Спустившись к морю, медленно брел вдоль кромки серого мартовского льда, уже кое-где растаявшего, и вдруг, подняв голову, обмер: высоко над обрывом парил, освещенный солнцем, замок. Через час я был возле него. Отсюда, с улицы, он выглядел не столь внушительно, поугас загадочный средневековый колорит, но как ожило это мертвое, из красного кирпича здание, когда я прочел на его фасаде, что дом этот принадлежал брату композитора, Ипполиту Чайковскому и Петр Ильич трижды бывал в нем!

Однако не с этим домом, в одной из комнат которого играл на рояле великий композитор, связано у Антона Павловича первое в жизни музыкальное (вернее, музыкально-театральное) впечатление. С таганрогским театром связано оно. С фантастическо-комической оперой Жака Оффенбаха “Прекрасная Елена”, которую давала труппа Вальяно.

Сохранилась афиша этого театра. “С дозволения Начальства” стоит сверху, а внизу — “цена местам”. От восьми рублей (ложи литерные) до тридцати копеек (галерка). Но даже эти копейки надо было откуда-то взять, и тринадцатилетний Антон с младшим братом Иваном терпеливо копили их, пока не набралось, наконец, заветных шесть гривенников.

Отправляясь в театр, братья понятия не имели, что увидят там. Тем сильнее было впечатление. На обратном пути, рассказывал много лет спустя Иван Павлович, “мы всю дорогу, не замечая ни погоды, ни неудобной местности, оживленно вспоминали, что делалось в театре”…

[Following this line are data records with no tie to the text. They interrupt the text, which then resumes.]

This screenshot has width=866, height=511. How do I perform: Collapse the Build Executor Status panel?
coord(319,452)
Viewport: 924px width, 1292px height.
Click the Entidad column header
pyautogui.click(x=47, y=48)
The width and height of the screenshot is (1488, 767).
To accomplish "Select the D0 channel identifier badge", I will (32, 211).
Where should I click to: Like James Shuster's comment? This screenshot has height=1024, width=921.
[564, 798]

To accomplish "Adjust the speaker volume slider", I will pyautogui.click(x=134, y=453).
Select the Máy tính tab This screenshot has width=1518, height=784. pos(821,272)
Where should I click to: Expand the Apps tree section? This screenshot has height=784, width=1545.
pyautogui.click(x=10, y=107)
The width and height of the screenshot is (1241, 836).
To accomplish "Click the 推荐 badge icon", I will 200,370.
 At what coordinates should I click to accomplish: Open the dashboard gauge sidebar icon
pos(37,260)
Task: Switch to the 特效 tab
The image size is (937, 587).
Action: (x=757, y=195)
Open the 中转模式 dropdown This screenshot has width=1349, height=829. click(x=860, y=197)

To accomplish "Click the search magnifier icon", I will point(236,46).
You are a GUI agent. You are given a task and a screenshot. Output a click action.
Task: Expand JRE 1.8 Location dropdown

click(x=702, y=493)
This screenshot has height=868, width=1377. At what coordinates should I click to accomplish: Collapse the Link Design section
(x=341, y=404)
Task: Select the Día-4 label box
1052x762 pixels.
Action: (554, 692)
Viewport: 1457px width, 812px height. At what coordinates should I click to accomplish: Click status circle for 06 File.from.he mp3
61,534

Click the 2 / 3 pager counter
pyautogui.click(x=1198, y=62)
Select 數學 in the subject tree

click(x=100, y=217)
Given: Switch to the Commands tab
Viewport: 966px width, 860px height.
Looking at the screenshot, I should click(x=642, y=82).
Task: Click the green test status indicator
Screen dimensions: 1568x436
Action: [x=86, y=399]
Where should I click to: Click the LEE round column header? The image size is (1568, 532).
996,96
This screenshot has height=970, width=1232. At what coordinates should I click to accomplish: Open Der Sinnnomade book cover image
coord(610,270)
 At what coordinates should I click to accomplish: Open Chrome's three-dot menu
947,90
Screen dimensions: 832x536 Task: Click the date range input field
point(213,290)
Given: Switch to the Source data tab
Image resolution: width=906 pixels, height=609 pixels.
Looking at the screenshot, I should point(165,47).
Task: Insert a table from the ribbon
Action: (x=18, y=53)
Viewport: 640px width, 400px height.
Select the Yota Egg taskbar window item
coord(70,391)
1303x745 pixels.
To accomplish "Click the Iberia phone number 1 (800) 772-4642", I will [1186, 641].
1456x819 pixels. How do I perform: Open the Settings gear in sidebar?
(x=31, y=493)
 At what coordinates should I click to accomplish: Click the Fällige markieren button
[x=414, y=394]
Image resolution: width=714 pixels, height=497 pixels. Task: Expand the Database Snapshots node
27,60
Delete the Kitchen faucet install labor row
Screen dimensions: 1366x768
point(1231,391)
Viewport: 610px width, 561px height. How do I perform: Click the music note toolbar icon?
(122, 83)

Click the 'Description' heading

“В человеке должно быть всё прекрасно: и лицо, и одежда, и душа, и мысли”. Слова эти, девальвированные бесконечными повторениями, утратили для нас свою изначальную свежесть, но попробуйте услышать их так, будто они произносятся впервые, и вы явственно различите, что это — слова артиста. (Не путать с актером!)

Чехов был им не только в своих произведениях, но и в жизни, каждодневной жизни, вплоть до последнего своего вздоха. С улыбкой выпил он, вспоминает Книппер-Чехова, бокал шампанского, повернулся “на левый бок и вскоре умолкнул навсегда”.

Чтобы умереть так, надо обладать не только могучей волей, не только способностью — редчайшей! — видеть собственную маленькую жизнь в общем потоке бесконечного времени, но и безупречным чувством прекрасного.

А еще — особым отношением к судьбе, которой он, несмотря на скупость отпущенного ему срока, успел-таки воздать благодаренье.